SACC stands for openness and discussion, and against islamophobia, fear-mongering, propaganda and secrecy.

The recent brutal escalation of Russia's involvement in the Syria conflict has made the proxy wars there unsustainable in their present form. The regional and world powers involved in the conflict are evidently minded to re-configure their policies so that they can carry on fighting for their various interests without regard for the well-being, rights and security of either the peoples of the region or their own populations. The Paris attacks have given them the opportunity to steam-roller new policies past domestic opinion.

The International Syria Support Group has accelerated its efforts to broker a ceasefire and issued a statement on 14 November - just a day after the Paris attacks - that appears to be a significant, though probably not decisive, step along this path. On 20th November the UN Security Council unanimously agreed a resolution that in effect calls for military action against ISIS-held areas in Syria and Iraq. The resolution relies on the process outlined by the Syria Support Group for a means to decide which Syrian and Iraqi militias might later be targeted along with ISIS, but it does nothing else to create a framework within which countries fighting ISIS can avoid conflict with one another. The arrangements for a Syrian ceasefire may eventually provide such a framework, or they may not. But the UN call for action against ISIS has immediate effect. 

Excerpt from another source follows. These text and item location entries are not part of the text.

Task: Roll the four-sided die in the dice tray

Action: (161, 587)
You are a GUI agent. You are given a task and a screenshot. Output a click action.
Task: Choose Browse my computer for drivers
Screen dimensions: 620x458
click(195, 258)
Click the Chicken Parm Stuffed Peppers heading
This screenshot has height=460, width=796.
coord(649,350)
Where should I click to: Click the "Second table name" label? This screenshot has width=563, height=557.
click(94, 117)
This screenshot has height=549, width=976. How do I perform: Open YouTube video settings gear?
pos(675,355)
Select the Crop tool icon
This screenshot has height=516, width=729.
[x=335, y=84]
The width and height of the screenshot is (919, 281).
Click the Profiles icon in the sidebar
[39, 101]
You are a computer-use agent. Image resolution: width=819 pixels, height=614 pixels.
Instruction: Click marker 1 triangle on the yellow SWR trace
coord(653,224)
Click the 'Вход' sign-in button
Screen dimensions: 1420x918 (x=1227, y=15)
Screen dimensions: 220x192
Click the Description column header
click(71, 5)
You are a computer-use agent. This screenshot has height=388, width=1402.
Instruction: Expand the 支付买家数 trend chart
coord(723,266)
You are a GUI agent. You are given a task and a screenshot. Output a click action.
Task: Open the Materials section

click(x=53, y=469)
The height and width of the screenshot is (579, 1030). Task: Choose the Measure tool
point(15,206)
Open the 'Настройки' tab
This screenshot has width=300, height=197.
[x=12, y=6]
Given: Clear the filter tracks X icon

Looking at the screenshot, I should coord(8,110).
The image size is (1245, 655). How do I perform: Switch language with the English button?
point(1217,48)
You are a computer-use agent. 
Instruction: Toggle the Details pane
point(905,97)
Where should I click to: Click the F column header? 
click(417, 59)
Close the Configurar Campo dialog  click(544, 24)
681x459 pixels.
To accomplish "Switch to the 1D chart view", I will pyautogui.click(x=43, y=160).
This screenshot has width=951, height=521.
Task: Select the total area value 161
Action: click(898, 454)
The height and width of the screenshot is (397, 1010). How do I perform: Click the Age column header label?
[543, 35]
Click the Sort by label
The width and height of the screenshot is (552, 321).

We view the moves by the Syria Support Group with deep distrust, and the Security Council resolution with extreme alarm. It is a breathtaking attempt to bypass political discussion in UN member states, perhaps especially Britain and the US. It opens the door for a massive expansion of imperialist involvement in the Middle East, and risks unleashing a free-for-all amongst the major players. It gives a veneer of legality to imperialism and war. It will be used to try to marginalise opposition to war and destroy the anti-war movement as a serious political force. The movement must fight back.

We suspect that Britain, which holds the UN Security Council Presidency, played a key role in negotiating the resolution that was put before the Council.

We are firmly opposed to British involvement in wars in the Middle East, whether engineered by the British Government, the UN Security Council or any other organisation. We demand that our MPs vote against any such involvement.

We stand in solidarity with all the victims of war and terrorism.